◆ What you have to do ◆
Of all the entries below, retype only the lines from the one with "Open the CPU-Z" through the one with "Given: Select the JP2 header connector", exactly as they appear.

◆ Saved data entries ◆
= Beginning of Section =
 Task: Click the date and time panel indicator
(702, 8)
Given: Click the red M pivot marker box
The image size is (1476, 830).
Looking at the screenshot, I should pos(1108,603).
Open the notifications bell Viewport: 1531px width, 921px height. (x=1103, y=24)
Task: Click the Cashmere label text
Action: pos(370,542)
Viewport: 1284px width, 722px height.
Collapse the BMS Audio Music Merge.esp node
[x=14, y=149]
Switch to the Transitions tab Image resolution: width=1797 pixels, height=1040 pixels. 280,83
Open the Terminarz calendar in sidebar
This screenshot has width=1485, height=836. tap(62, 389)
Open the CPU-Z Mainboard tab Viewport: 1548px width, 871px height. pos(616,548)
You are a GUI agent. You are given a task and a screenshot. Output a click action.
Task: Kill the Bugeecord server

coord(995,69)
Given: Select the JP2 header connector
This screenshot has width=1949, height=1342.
= End of Section =
◆ Written answer ◆
Open the CPU-Z Mainboard tab Viewport: 1548px width, 871px height. pos(616,548)
You are a GUI agent. You are given a task and a screenshot. Output a click action.
Task: Kill the Bugeecord server

coord(995,69)
Given: Select the JP2 header connector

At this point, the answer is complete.